TASK REQUIREMENTS — Extract every line of the material below that contains the string "column". Matching is case-sensitive.

Records from a data source:
■ ■ ■ ■ ■

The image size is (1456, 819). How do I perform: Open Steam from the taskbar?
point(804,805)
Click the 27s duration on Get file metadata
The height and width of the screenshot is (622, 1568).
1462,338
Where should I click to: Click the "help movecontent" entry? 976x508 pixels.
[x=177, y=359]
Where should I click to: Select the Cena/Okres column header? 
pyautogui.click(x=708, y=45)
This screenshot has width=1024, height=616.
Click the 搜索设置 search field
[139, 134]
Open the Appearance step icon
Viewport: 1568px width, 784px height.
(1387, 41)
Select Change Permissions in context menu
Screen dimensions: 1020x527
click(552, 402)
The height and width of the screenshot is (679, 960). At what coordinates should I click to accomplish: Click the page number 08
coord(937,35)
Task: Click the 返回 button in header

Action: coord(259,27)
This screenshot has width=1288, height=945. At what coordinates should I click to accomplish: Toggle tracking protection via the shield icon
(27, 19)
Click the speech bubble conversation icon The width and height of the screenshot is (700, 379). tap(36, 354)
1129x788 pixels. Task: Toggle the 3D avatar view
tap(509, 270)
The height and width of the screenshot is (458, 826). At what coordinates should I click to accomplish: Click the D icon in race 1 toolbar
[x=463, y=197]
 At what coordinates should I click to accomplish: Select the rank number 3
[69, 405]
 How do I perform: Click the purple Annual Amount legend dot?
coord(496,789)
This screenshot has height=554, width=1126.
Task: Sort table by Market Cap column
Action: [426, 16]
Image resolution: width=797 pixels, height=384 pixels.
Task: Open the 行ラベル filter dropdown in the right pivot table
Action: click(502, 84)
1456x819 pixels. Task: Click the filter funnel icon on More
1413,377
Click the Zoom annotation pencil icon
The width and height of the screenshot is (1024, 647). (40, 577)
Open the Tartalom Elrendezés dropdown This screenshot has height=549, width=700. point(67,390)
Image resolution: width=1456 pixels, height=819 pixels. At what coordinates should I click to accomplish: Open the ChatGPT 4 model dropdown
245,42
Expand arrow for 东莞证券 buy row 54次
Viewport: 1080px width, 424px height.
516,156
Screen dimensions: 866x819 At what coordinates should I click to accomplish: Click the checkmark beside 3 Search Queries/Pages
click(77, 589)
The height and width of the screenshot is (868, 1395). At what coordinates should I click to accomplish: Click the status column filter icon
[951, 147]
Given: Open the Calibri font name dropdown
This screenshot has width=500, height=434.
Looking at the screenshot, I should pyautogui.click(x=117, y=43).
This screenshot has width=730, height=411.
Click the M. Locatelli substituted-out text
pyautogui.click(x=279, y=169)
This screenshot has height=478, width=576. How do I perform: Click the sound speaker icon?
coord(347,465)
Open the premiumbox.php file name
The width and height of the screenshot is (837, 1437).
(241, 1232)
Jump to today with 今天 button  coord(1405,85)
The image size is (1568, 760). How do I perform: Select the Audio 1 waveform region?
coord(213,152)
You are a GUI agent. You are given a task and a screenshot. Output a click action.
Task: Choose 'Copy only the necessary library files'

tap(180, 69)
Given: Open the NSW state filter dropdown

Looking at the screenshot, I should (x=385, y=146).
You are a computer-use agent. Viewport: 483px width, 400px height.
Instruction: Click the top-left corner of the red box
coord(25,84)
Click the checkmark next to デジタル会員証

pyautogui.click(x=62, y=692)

■ ■ ■ ■ ■

REPLY —
Where should I click to: Select the Cena/Okres column header? 
Task: Sort table by Market Cap column
The height and width of the screenshot is (868, 1395). At what coordinates should I click to accomplish: Click the status column filter icon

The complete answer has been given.